(Document extract)

PixVerse, a startup backed by Alibaba, has launched a real-time AI video tool designed to let users steer scenes as the video is being generated, including changing what characters do in the moment. The launch comes as competition in AI video heats up, with Google also updating its Veo 3.1 model to support native vertical video creation and higher-resolution upscaling.
PixVerse says its new approach is built around real-time interaction, aiming to remove the “waiting” that many AI video generators still require before a clip is ready to watch. In an interview cited in the report, PixVerse co-founder Jaden Xie described the tool as a way for users to guide how a video unfolds while it is being produced, such as making characters dance, cry, or pose instantly.
Real-time video, as PixVerse describes it
PixVerse’s launch highlights a push toward more interactive AI-generated video, where users can adjust direction during generation rather than only before a render starts. Xie said this kind of capability could open new business models, including user-shaped narratives in micro-dramas or endlessly evolving video games not limited by traditional production constraints.
The company was founded in 2023 and has raised more than $60 million, with funding led primarily by Alibaba and supported by Antler, according to the report. Xie said PixVerse is nearing completion of another funding round, but did not share details, and also said more than half of investors are international.
User growth and platform reach
PixVerse’s AI tools are integrated into what the report describes as a social media-like platform, which had more than 16 million monthly active users as of October. Xie said the company aims to raise registered users to 200 million in the first half of the year, up from 100 million last August, and plans to expand the team to nearly 200 employees by year-end.
The report also says PixVerse primarily serves users outside China through web and mobile interfaces. PixVerse reported an estimated annual recurring revenue of $40 million as of October, according to the same report.
On its website, PixVerse describes itself as an AI video generator that can create videos from text prompts or by uploading images such as selfies, portraits, or group photos. The site also says it recently launched a v4.5 model and lists earlier versions (v1 through v4), describing v4.5 as delivering higher quality, smoother animation, and more realistic transformations.
Competition around speed and cost
The PixVerse launch is framed within a wider contest among AI video tools, especially among Chinese companies. The report cites AI benchmarking firm Artificial Analysis as saying that most leading AI video generation models are built by Chinese companies, and that many offer faster processing and lower fees than OpenAI’s Sora 2 Pro.
OpenAI’s Sora drew international attention around two years ago for text-to-video capabilities, but only became publicly available in December 2024, according to the report. The report says that by the time Sora became broadly accessible, several Chinese startups had already launched rival tools globally.
Wei Sun, a principal analyst at Counterpoint, said Sora is strong on quality but is limited by speed and cost, which creates an opening for Chinese tools positioned as scalable and cost-effective. The report also points to Beijing-based Shengshu, saying the company demonstrated a TurboDiffusion video framework that can generate videos 100 to 200 times faster with little to no quality loss.

(Directions)
1. Please reproduce everything in the PixVerse article from "User growth and" down to "the same report.".
2. According to the PixVerse article, how many monthly active users did PixVerse's platform have as of October?

(Material provided)
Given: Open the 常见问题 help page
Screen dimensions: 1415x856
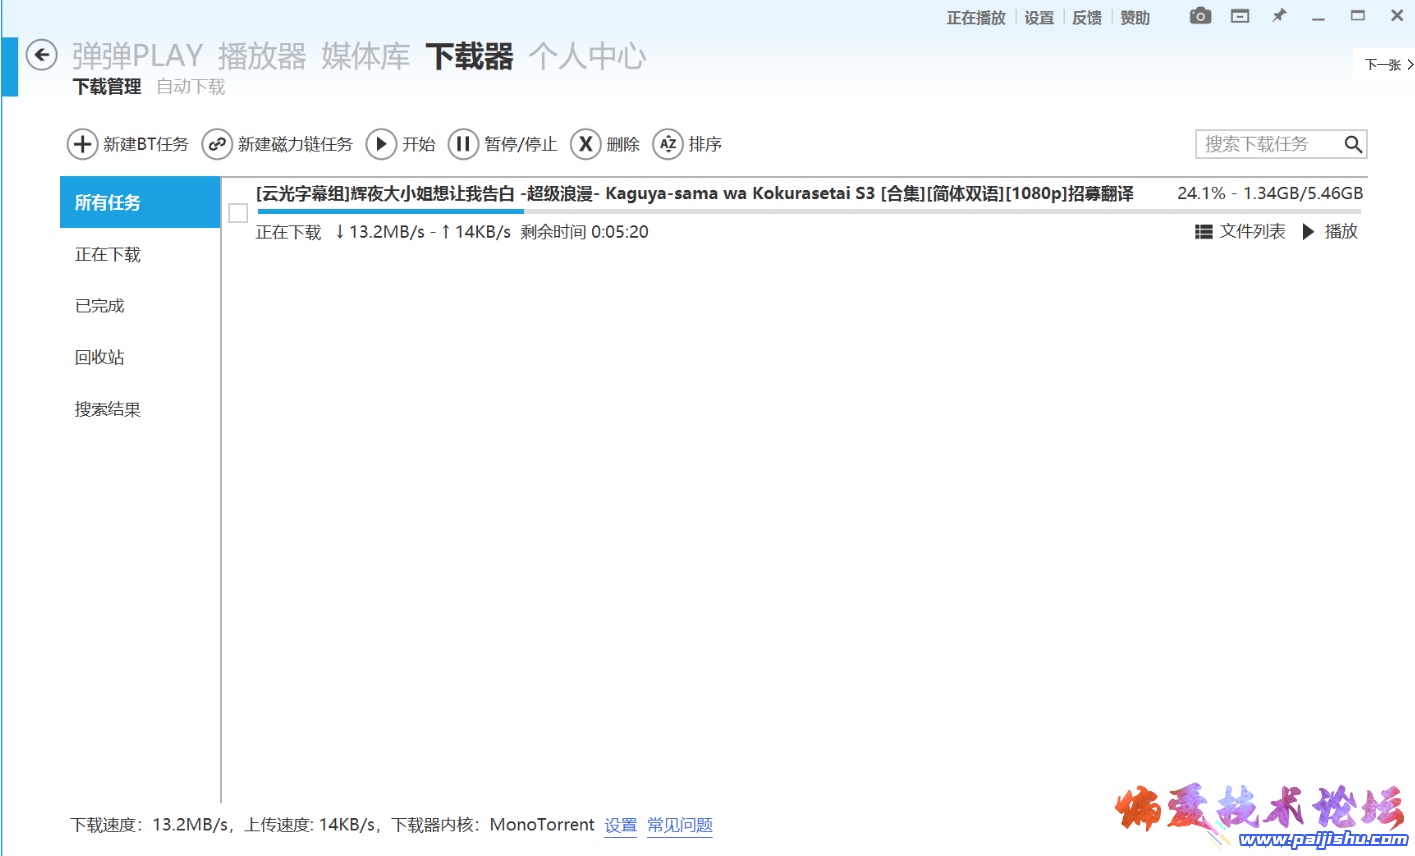Looking at the screenshot, I should (x=679, y=824).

(Exercise solutions)
1.
User growth and platform reach
PixVerse’s AI tools are integrated into what the report describes as a social media-like platform, which had more than 16 million monthly active users as of October. Xie said the company aims to raise registered users to 200 million in the first half of the year, up from 100 million last August, and plans to expand the team to nearly 200 employees by year-end.
The report also says PixVerse primarily serves users outside China through web and mobile interfaces. PixVerse reported an estimated annual recurring revenue of $40 million as of October, according to the same report.

2. More than 16 million.